Kayıt dışılığın yaygınlığı, kamu harcamalarının yüksekliği; kamusal düzenleyici ve denetleyici kurumları tek bir iradenin uygulayıcısı pozisyonuna getiriyor.
***
Baştaki soruya dönersem, Aras’ın konuşmasına yönelik tenkitlerin “milli irade” kümesinde ortaklaşması; Türkiye’nin Suriye’de üstlendiği faal konum, PKK’nın silah bırakması müzakerelerinin başlamasından bağımsız el alınamaz.
Sanat dünyasından medyaya, yerel yönetimler siyasi parti liderlerine uzanan gözaltılar ve tutuklamaların ortak paydası; AK Parti iktidarın önüne dikilen demokratikleşme ve iştirakçi önermeler içeren muhalefet cephesinin işçi-işveren-akademi-siyaset cephesiyle yan yana gelişler Halbuki ki Cumhurbaşkanlığı Hükümet Sisteminde formül belirli: Her koyun kendi bacağından asılır!
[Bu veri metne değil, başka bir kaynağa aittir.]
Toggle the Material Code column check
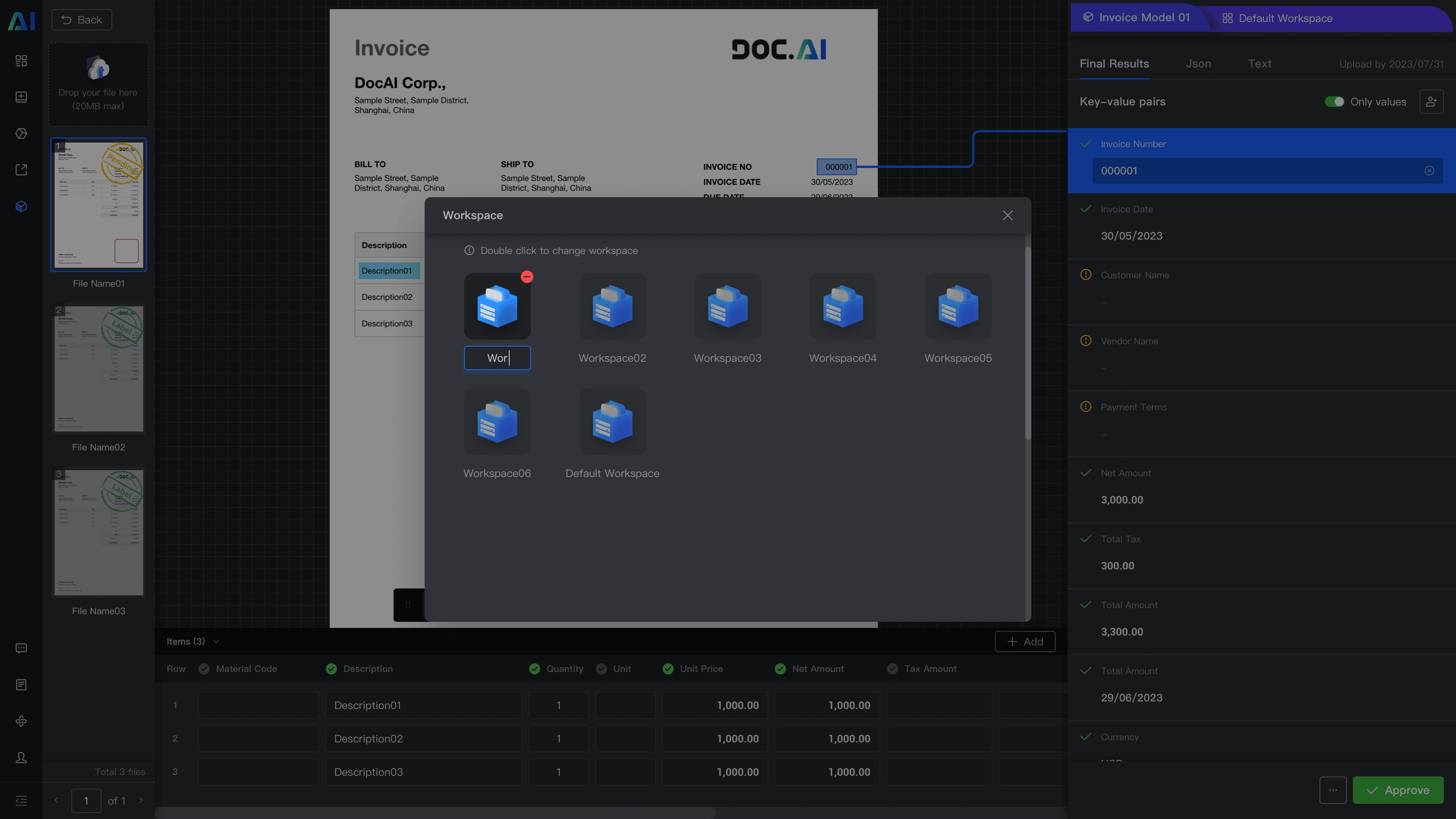1456x819 pixels. click(204, 668)
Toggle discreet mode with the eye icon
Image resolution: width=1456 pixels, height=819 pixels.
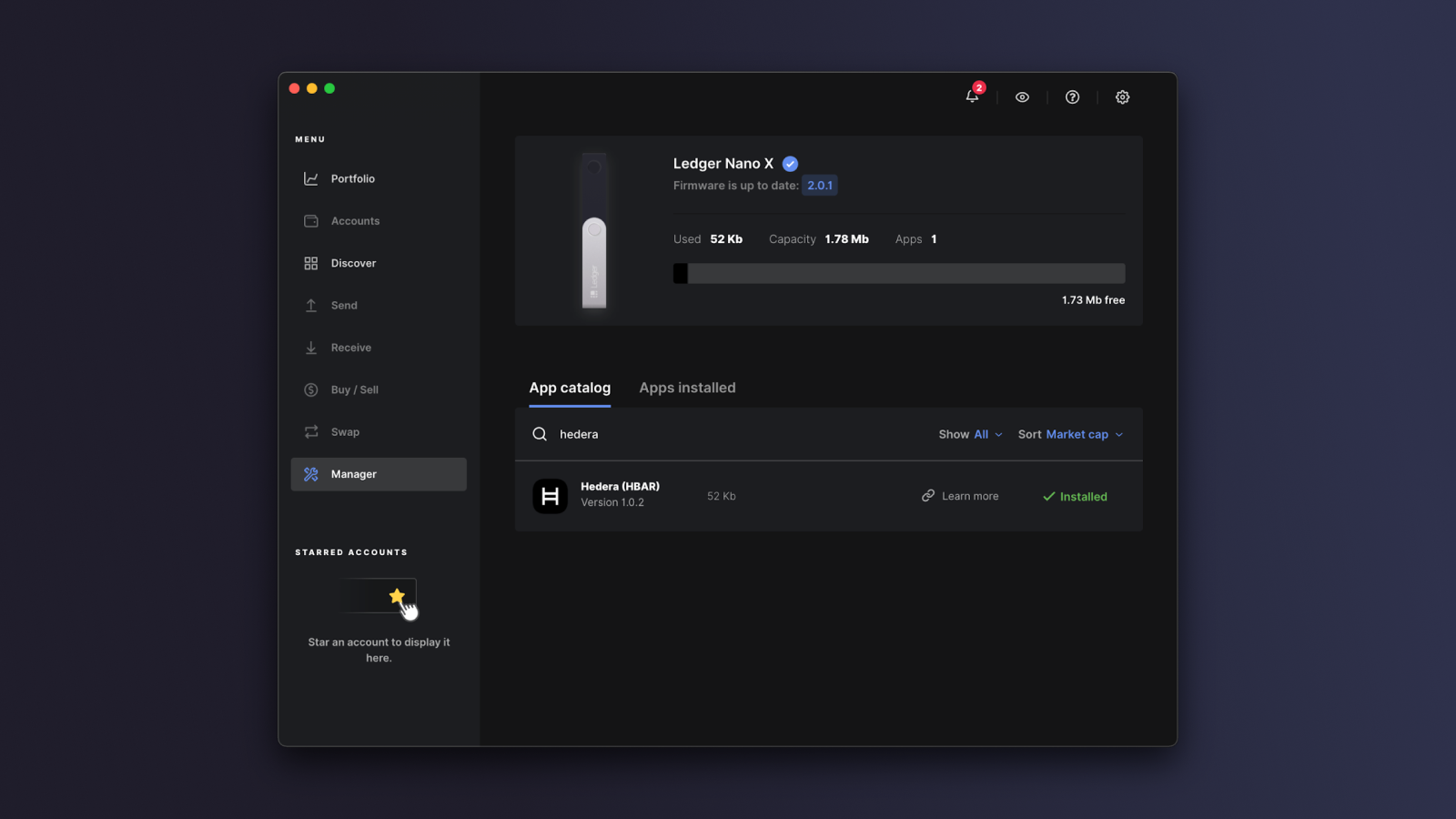click(x=1022, y=96)
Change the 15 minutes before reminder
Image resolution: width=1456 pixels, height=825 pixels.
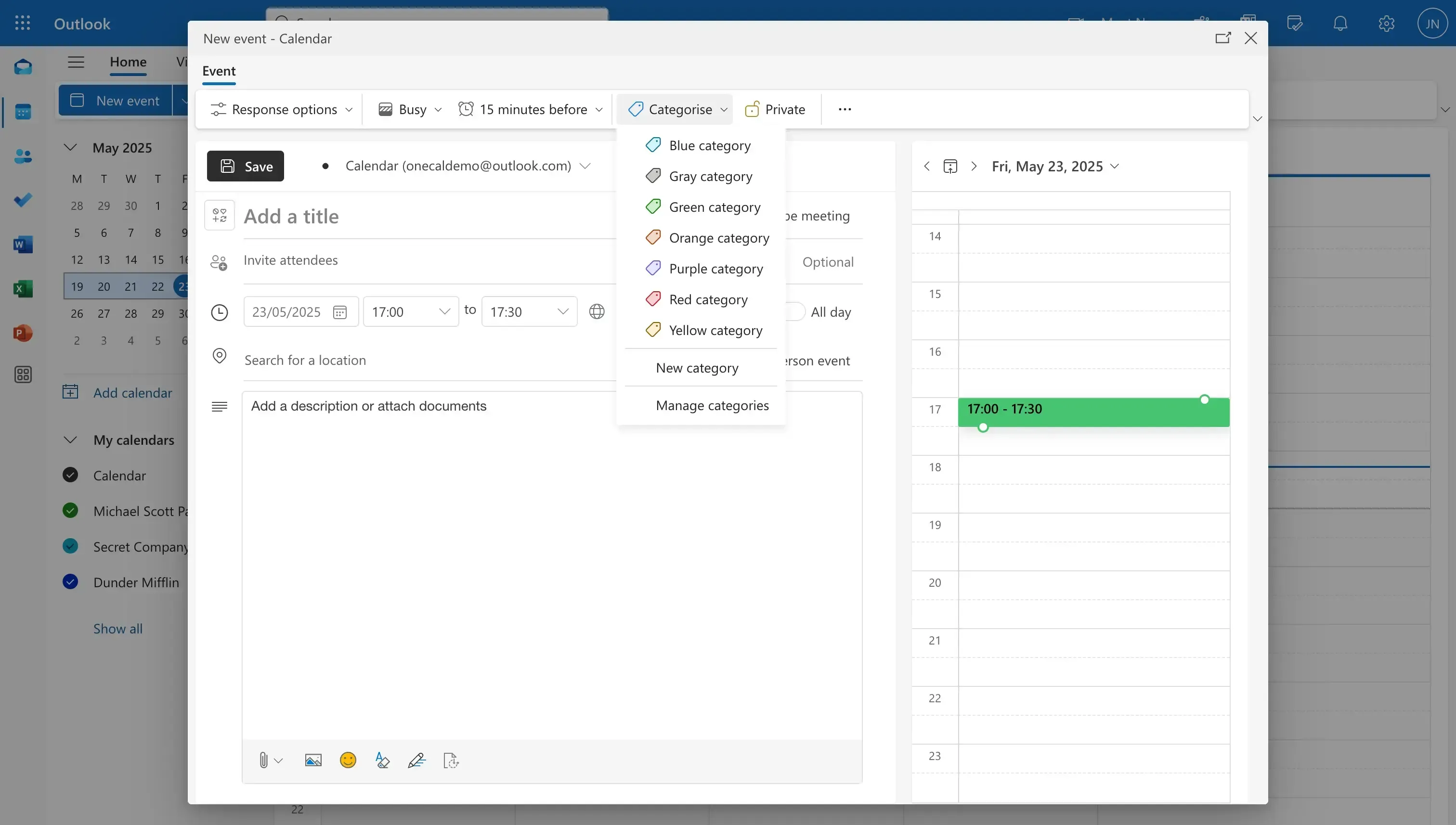(531, 109)
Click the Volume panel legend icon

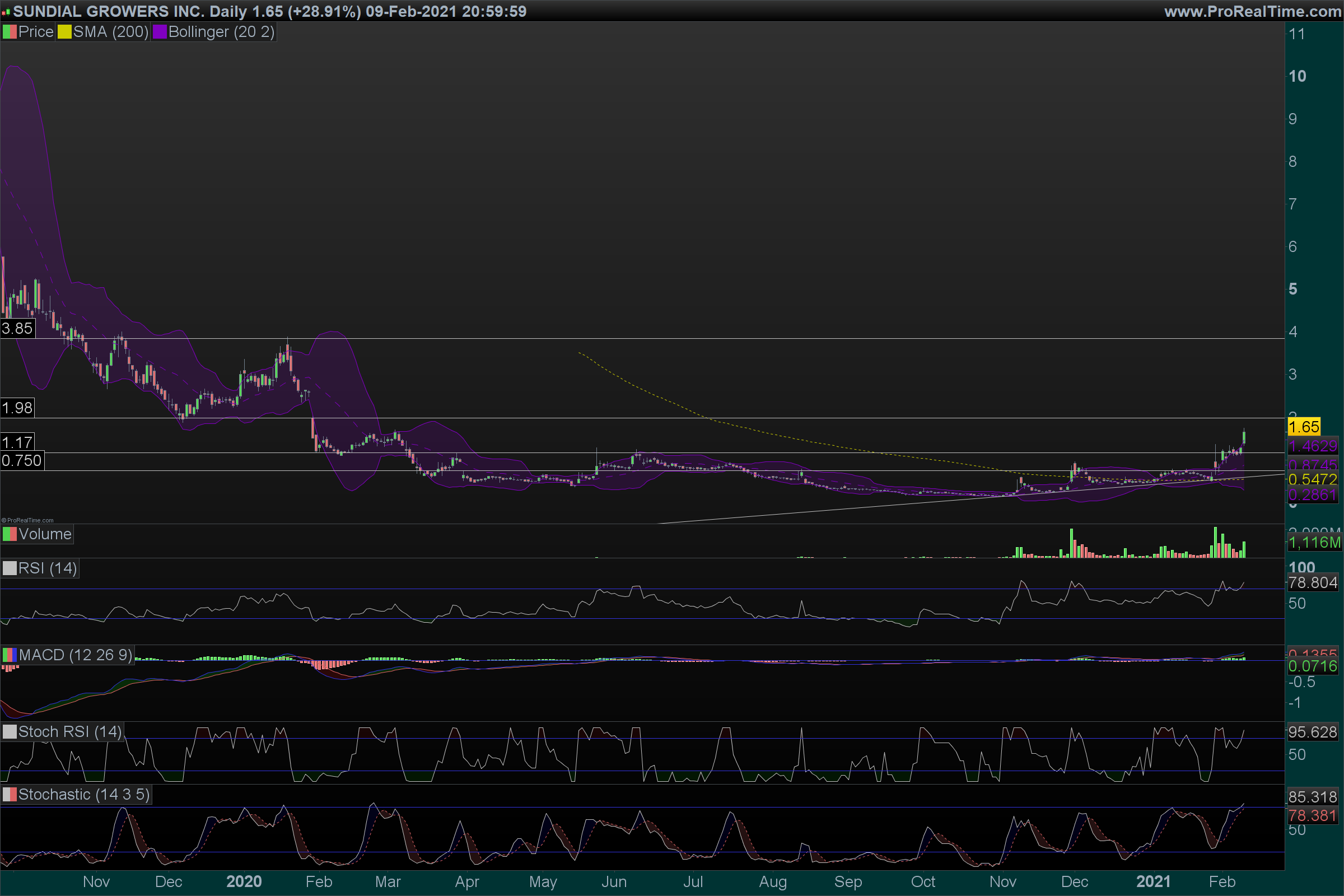10,534
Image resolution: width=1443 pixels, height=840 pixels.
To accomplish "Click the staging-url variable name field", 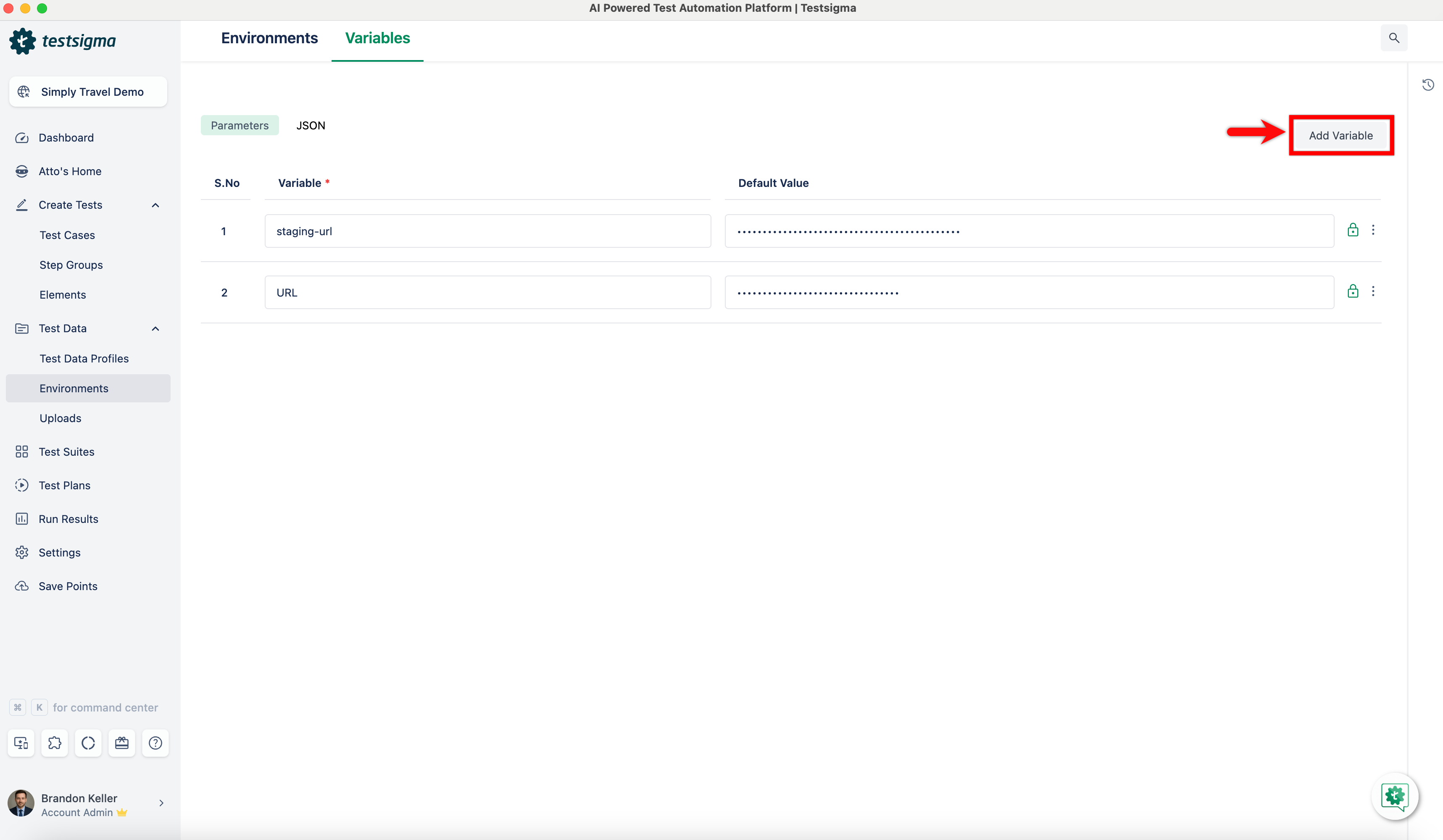I will coord(487,231).
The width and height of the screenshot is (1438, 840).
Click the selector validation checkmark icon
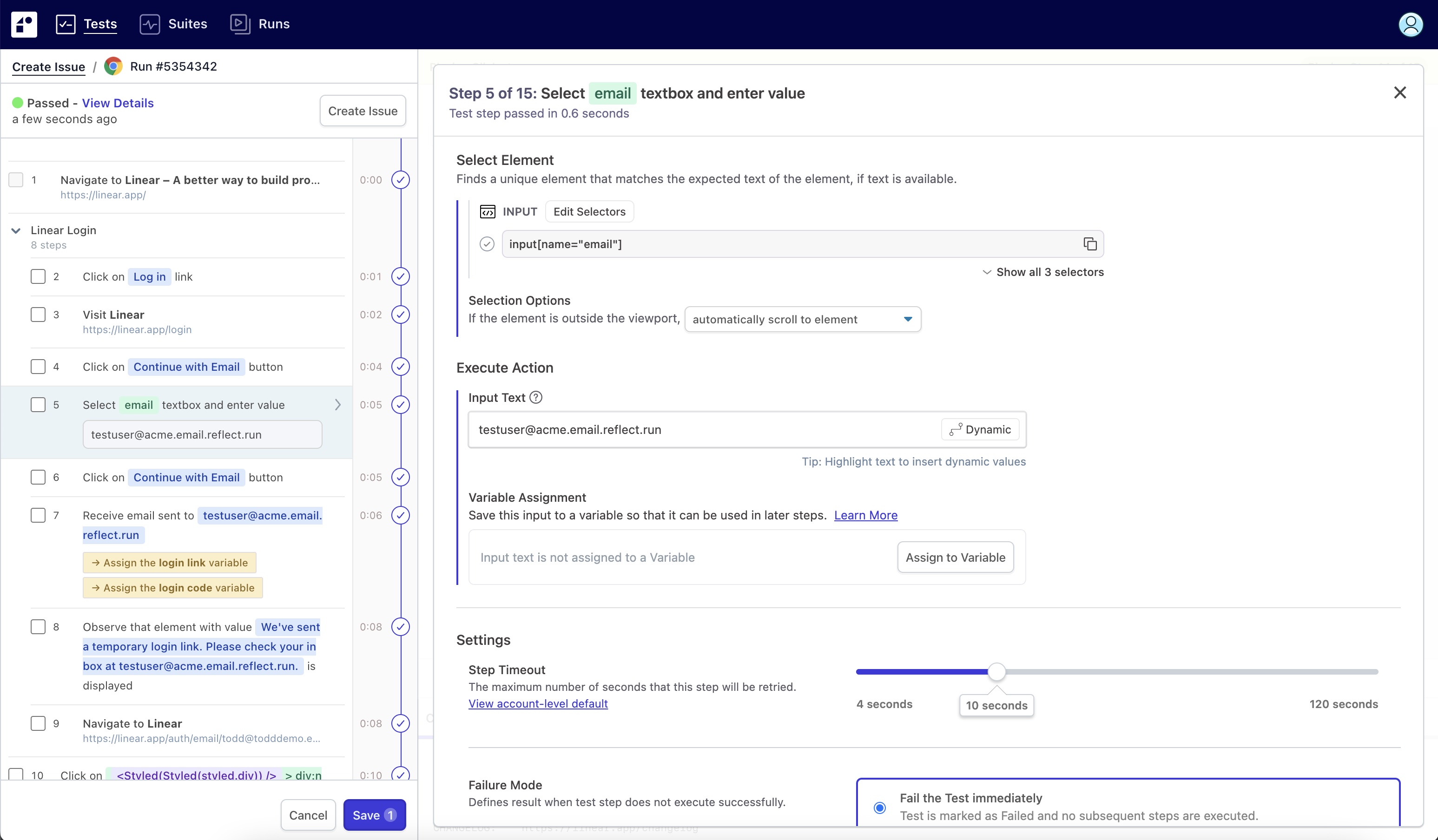pyautogui.click(x=487, y=244)
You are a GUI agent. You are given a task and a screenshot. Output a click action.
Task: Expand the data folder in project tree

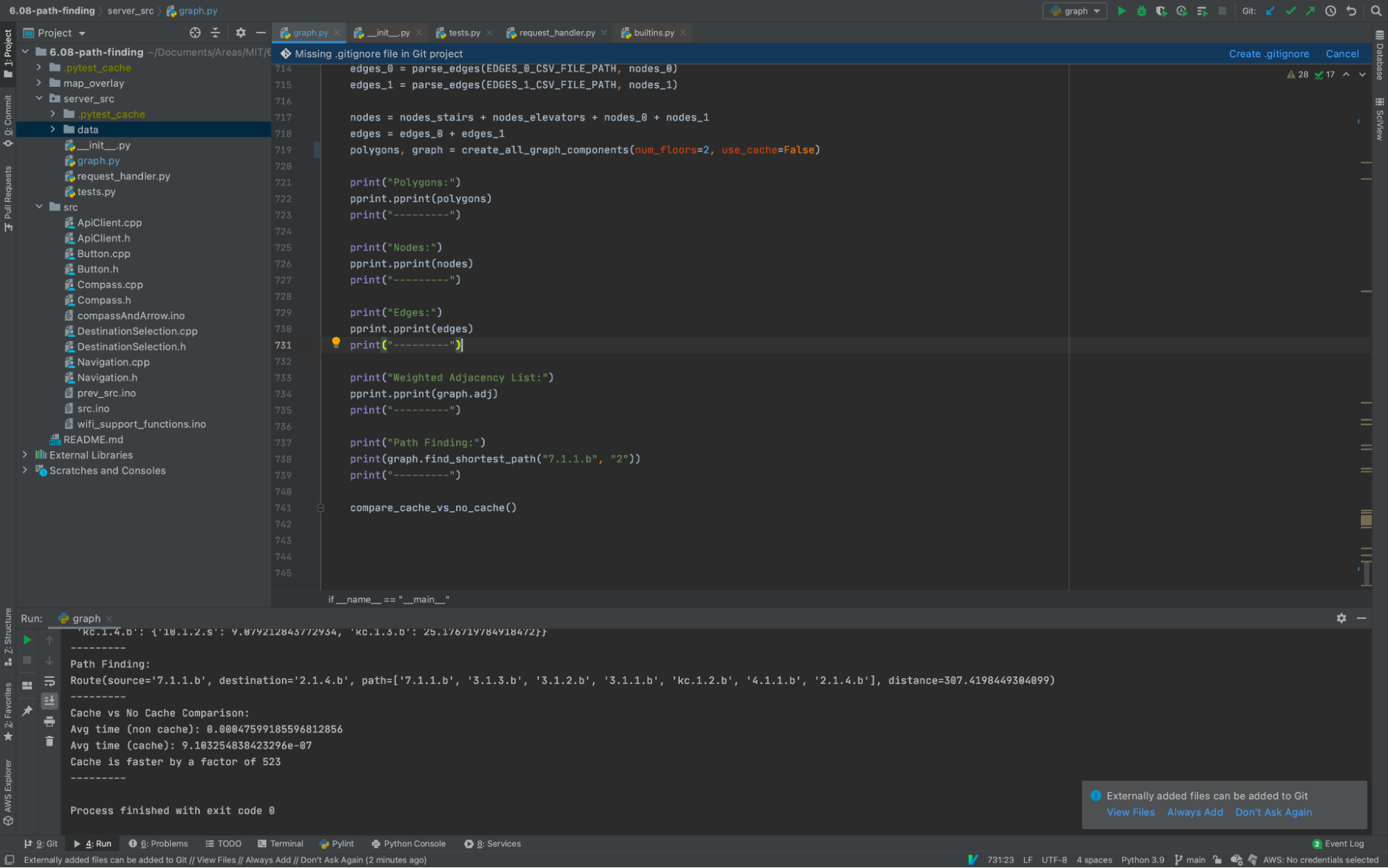click(x=53, y=130)
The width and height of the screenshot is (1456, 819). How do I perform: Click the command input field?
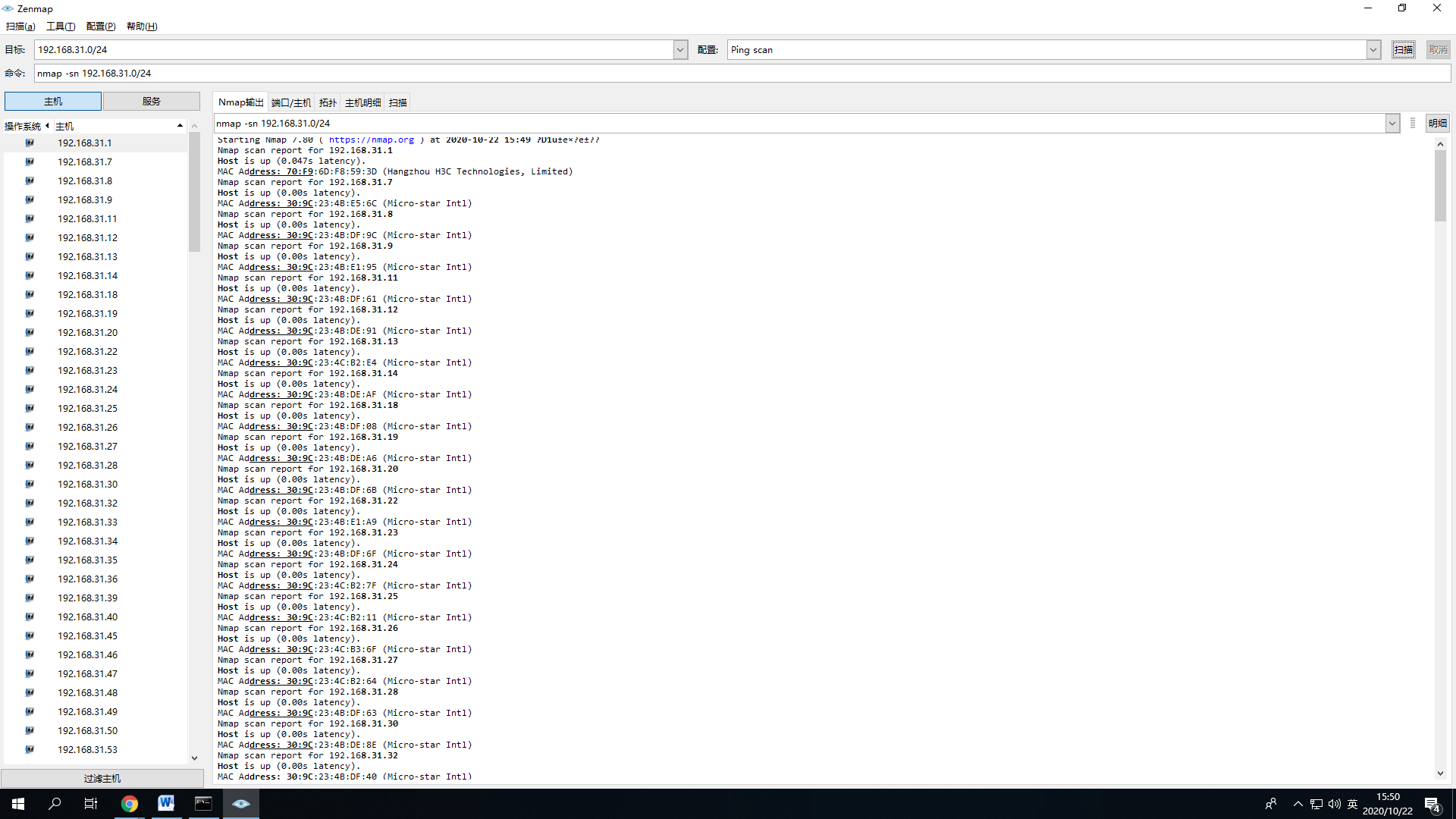742,74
Bu formülü TÜSİAD etrafında de uygulayan çok sayıda işverenin varlığından örnekler verebiliriz.
***
Muhtemelen TÜSİAD Liderler Konseyi’nden önümüzdeki günlerde siyasete verilecek ileti “aynı gemideyiz” minvalinde olacaktır.
Uluslararası yatırımlardan orta gelir seviyesindeki ülkelerden Polonya yüzde 3, Brezilya yüzde 5 hisse alırken, Türkiye’nin hissesi binde 8.
Hazine ve Maliye Bakanı Mehmet Şimşek’in yabancı sermayeyi Türkiye’ye çekmek için dünyada 4 çeşit atmasını, Türkiye’nin memleketler arası direkt yatırımlardan 2028’de yüzde 1.5 hisse alma hedefinden bağımsız okuyamayız.
TÜSİAD Başkanı Turan, 2024 yılında 5 milyar dolara kadar düşen direkt yabancı sermaye yatırımlarından fazla yerleşik sermaye göçüne dikkat çekiyor. Bir bu kadar da Türkiye’den sermaye yatırımı çıkışı olmuş.
TÜSİAD Liderler Toplantısı’nın sermayenin aradığı; hukuk güvenliği, liyakat, yapısal ıslahat talepleri v.s gibisi tenkitlerden geri adım atmayacağını düşünüyorum.
Elbette terörle gayret eden kamu vazifelilerinin dokunulmazlığını ve PKK ile pazarlıksız periyodun “bayrak kardeşliğini” hatırlatanlar da olur.